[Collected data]
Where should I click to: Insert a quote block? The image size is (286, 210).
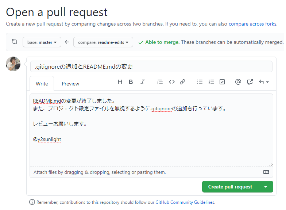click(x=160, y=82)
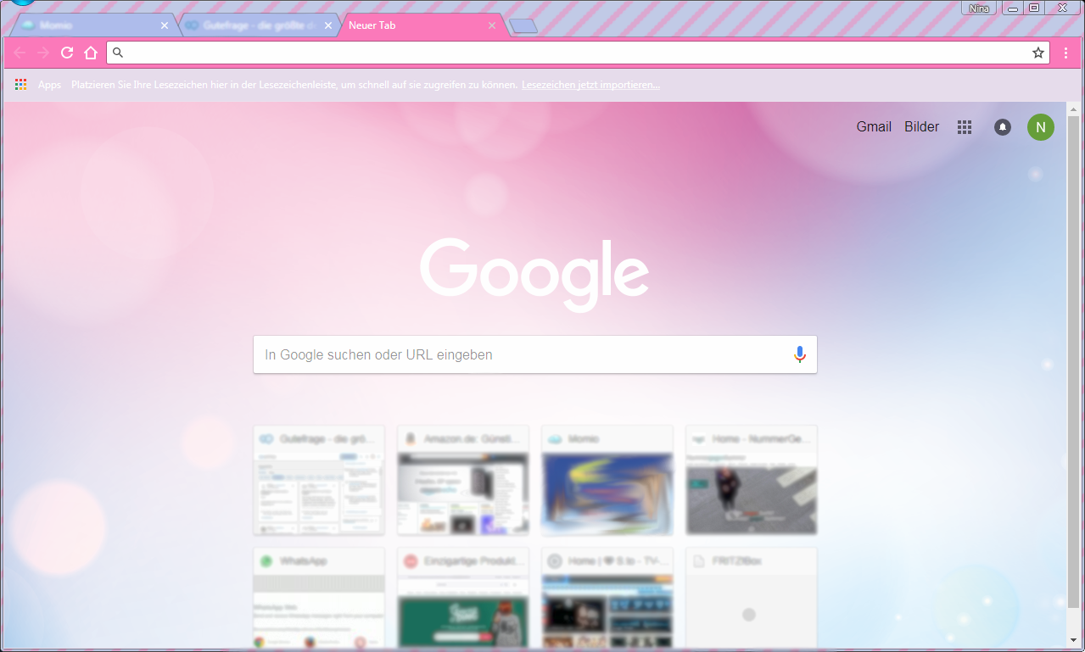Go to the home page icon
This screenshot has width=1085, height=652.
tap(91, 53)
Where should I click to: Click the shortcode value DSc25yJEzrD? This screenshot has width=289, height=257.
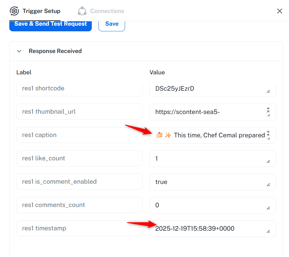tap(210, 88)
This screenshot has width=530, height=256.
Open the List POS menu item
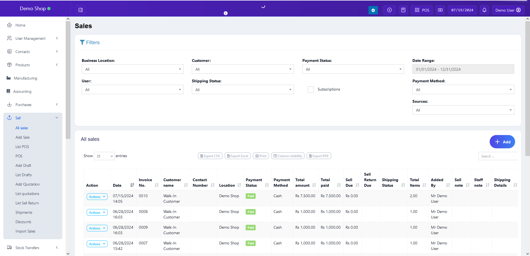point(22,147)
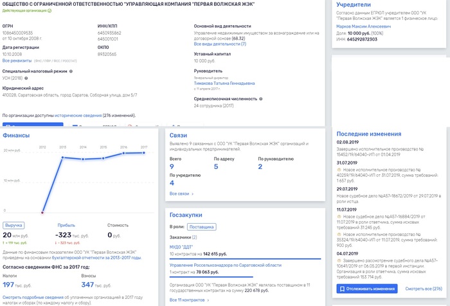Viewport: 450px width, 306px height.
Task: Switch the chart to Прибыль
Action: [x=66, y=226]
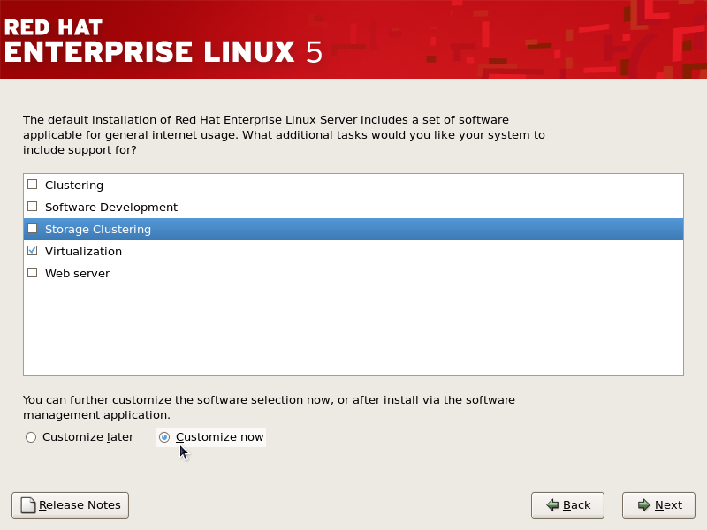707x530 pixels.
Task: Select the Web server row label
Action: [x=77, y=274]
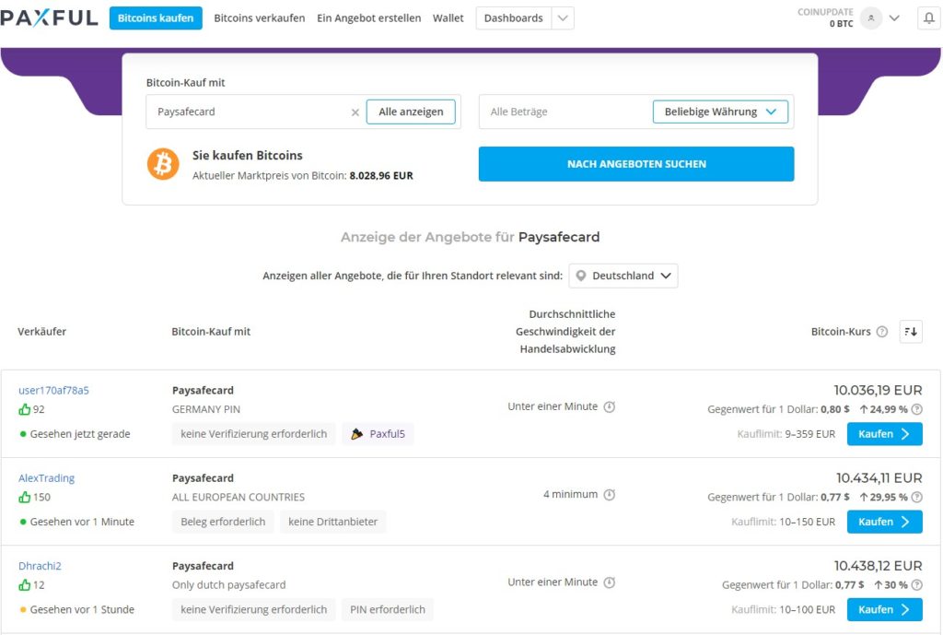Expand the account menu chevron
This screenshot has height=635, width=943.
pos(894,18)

:: Problem to solve ::
Each entry should be copied exactly as written, though any pictures stay out.

:: Output of the exercise ::
Where should I click to: Insert a quote block? The image size is (286, 210).
click(x=160, y=82)
Go to the home page icon
This screenshot has width=1085, height=652.
tap(91, 53)
Where should I click to: Click the shortcode value DSc25yJEzrD? This screenshot has width=289, height=257.
tap(210, 88)
This screenshot has width=530, height=256.
Open the List POS menu item
point(22,147)
Viewport: 450px width, 306px height.
Task: Switch the chart to Прибыль
Action: [x=66, y=226]
707x530 pixels.
Task: Select the Web server row label
Action: [x=77, y=274]
Expand the account menu chevron
This screenshot has height=635, width=943.
pos(894,18)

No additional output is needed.